I am able to take a snapshot of container1 and then copy the snapshot for the remote server fine.
I am also able to use lxc list remote: to list the images on the remote server fine.
Lxd snap 3.18 on both sides
ZFS storage on both sides
As a final question, is there a documentation showing how to use --refresh properly? Should I copy a snapshot first and then refresh, or should I use --refresh on a running container since the first copy?
I’m interested as well knowing more about this --refresh copy option.
According to me, this feature seems very promising for speeding up synchronization between containers, specially with remote ones.
I guess you’ve probably noticed that you cannot copy towards a running container (without CRIU). Usually, the error message is very helpful and it’s not the message you posted. So that’s not the good answer for you.

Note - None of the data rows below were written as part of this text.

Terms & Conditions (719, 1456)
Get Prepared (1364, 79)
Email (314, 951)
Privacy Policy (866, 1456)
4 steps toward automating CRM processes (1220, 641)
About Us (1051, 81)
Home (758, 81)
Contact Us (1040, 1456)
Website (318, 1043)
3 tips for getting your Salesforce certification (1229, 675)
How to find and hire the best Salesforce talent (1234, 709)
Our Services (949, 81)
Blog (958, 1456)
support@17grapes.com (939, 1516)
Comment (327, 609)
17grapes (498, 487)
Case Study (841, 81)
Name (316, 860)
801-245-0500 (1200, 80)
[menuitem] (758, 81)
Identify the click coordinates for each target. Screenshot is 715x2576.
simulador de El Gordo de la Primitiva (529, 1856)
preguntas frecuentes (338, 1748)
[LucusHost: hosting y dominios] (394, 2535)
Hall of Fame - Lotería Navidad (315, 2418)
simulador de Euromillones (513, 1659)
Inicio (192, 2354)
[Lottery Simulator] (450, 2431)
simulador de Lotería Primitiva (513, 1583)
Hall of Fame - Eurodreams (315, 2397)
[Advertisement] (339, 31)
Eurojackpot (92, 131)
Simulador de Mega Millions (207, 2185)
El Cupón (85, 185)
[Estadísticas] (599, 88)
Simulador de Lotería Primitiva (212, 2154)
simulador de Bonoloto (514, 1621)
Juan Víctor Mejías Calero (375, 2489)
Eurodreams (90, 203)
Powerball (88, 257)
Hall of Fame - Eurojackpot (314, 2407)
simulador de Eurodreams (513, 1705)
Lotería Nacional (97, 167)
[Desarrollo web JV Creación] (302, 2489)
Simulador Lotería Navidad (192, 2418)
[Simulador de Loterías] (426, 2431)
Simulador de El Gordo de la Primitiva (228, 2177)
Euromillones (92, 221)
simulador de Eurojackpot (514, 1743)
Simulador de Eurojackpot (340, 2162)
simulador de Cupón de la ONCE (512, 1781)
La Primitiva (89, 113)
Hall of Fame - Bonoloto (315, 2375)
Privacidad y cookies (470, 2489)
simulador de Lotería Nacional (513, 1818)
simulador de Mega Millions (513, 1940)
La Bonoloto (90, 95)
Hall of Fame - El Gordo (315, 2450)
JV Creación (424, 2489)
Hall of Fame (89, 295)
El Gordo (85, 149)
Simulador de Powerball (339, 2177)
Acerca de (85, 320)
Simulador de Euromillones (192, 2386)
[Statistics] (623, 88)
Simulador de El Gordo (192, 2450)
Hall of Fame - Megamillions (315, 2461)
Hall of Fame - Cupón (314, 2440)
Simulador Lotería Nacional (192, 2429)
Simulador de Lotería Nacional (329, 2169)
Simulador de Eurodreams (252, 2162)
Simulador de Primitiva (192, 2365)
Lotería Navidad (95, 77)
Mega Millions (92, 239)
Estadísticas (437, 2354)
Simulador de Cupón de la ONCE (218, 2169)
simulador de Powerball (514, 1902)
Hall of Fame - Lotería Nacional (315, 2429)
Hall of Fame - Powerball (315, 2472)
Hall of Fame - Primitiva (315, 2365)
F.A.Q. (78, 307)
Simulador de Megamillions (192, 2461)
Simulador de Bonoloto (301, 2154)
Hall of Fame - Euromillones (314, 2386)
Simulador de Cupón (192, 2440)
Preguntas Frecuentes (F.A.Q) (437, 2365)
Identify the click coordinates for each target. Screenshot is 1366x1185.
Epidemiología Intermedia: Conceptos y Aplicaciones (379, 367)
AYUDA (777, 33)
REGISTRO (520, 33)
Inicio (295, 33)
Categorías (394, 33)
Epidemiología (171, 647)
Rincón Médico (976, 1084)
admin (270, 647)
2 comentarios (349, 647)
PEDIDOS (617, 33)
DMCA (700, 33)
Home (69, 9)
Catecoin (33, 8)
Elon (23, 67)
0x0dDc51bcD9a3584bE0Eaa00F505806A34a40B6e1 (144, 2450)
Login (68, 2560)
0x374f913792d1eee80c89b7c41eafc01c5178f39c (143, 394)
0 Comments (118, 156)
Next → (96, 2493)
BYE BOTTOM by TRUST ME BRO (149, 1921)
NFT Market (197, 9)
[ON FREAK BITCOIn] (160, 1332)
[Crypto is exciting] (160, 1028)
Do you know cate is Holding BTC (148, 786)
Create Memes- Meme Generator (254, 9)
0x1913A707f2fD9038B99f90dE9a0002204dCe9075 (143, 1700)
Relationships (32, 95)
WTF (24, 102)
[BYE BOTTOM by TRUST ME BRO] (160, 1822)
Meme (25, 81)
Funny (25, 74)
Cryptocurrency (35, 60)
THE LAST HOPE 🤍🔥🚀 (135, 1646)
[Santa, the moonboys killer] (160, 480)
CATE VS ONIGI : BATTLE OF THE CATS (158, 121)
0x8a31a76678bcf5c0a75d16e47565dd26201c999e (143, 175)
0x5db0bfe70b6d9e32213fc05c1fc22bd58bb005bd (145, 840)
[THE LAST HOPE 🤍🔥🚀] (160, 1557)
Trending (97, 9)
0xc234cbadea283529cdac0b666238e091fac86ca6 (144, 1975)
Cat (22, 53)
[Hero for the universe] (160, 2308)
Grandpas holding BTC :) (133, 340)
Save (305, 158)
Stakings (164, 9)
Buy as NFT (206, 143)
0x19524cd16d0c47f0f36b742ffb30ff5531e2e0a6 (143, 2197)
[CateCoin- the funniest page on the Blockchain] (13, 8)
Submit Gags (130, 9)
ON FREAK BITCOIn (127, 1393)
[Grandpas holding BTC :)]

As far as I understand, I use this feature for backup purpose. I’m wondering whether it’s a good idea or not. Every day, a cron-daily script copy --refresh all of my production containers (locally) towards stopped containers (remotely). And it does work so far. The first time, I had to snapshot once, then copy this snapshot to the remote LXD machine. But then, after this first initialization, the copy --refresh seems to synchronize properly live containers and it runs fast (kind of rsync, maybe ?).
Actually I just found out that the refresh command is updating the remote container. However I am still receiving the following error message after the copy process:
The copy process runs very slow, between 10 and 500KB/s, while a copy of a snapshot to the same destination server runs around 34MB/s. Is this normal?
Should I trust that the remote image is being correctly updated, even with the above error message? I did start a copy of the remote container to test, and it did run fine, with the latest information.
Please help me to figure this out. I really need to remotely backup my containers using the refresh option to save bandwidth and time. Is it ready for production, or should I use zfs send/receive for now?
23 is Partial transfer due to error according to the rsync manual, so something didn’t transfer too well.
You’ll want to look at lxd.log on the source and target server, one of the two should have a more detailed error with the rsync output to let you know what file things blew up on.
The speed difference is possibly due to only transferring the difference, so spending more time going through files, comparing their file info and hash before transferring just a tiny bit of data.
There is also the difference that your initial copy was likely done using zfs send/receive but refresh updates can only be done through rsync, so the difference in protocol could also explain things working quite differently.
Why can’t refresh use ZFS send? When I use syncoid (zfs send wrapper) to replicate containers that have already been sent with lxc copy it finishes in an instant as ZFS is much faster at sending the diff than rsync is (or seems to be).
Just a bit confused as to why it reverts to using rsync over ZFS?
It’s not impossible to do but it’s just not done at this point.
Our migration protocol is somewhat simple and doesn’t allow much back and forth between source and target, more back and forth would be needed to first determine exactly what snapshots need to be transferred (source sends full list, target filters list based on what it has, send list back, then source would have to figure out nearest snapshot for each and send those), then a new temporary snapshot would need to be made on the source, sent, restored on target and deleted on both sides.
We would also need to add some fs details in the migration protocol so that part of the negotiation would be ensuring that both sides are actually the same base dataset as otherwise send/receive just can’t work.
Today, it’d actually be perfectly fine to do:
Copy a container from a remote server with zfs on both sides (uses send/receive)
Move the target container to a btrfs pool (converts everything to subvolumes)
Move back to the zfs pool (converts everything back to datasets and snapshots)
Do a refresh from the source
In this case, even though it’s still the same container and the same snapshots, the dataset itself isn’t the same on source and target, so send/receive cannot work at all. Since we use rsync, that’s fine, but if we were to support zfs, we’d need the extra data in the migration protocol so that we can detect it and switch to rsync for such cases.
Sounds like you have the zfs snapdir enabled on your volumes, this isn’t something that LXD would ever do itself and it may be causing the behavior you’re seeing.
Thanks for the help. I use snapdir so I can access my snapshot files using the directory .zfs and then copy any file I need from a particular snapshot. Do I have to disable it for the lxd dataset?
NAME PROPERTY VALUE SOURCE
dados snapdir visible local
dados/lxd snapdir visible inherited from dados
dados/lxd/containers snapdir visible inherited from dados
dados/lxd/containers/lucsim-zimbra snapdir visible inherited from dados
dados/lxd/containers/ns1 snapdir visible inherited from dados
dados/lxd/containers/ns2 snapdir visible inherited from dados
dados/lxd/custom snapdir visible inherited from dados
dados/lxd/custom-snapshots snapdir visible inherited from dados
dados/lxd/deleted snapdir visible inherited from dados
dados/lxd/images snapdir visible inherited from dados
dados/lxd/snapshots snapdir visible inherited from dados
The only problem I have right now is the very low transfer speed when using --refresh, comparing when copying a snapshot, the difference is unbelievable. Around 30 to 100 KB/s for the refresh and around 30 MB/s for the snapshot copy. Is there something wrong here?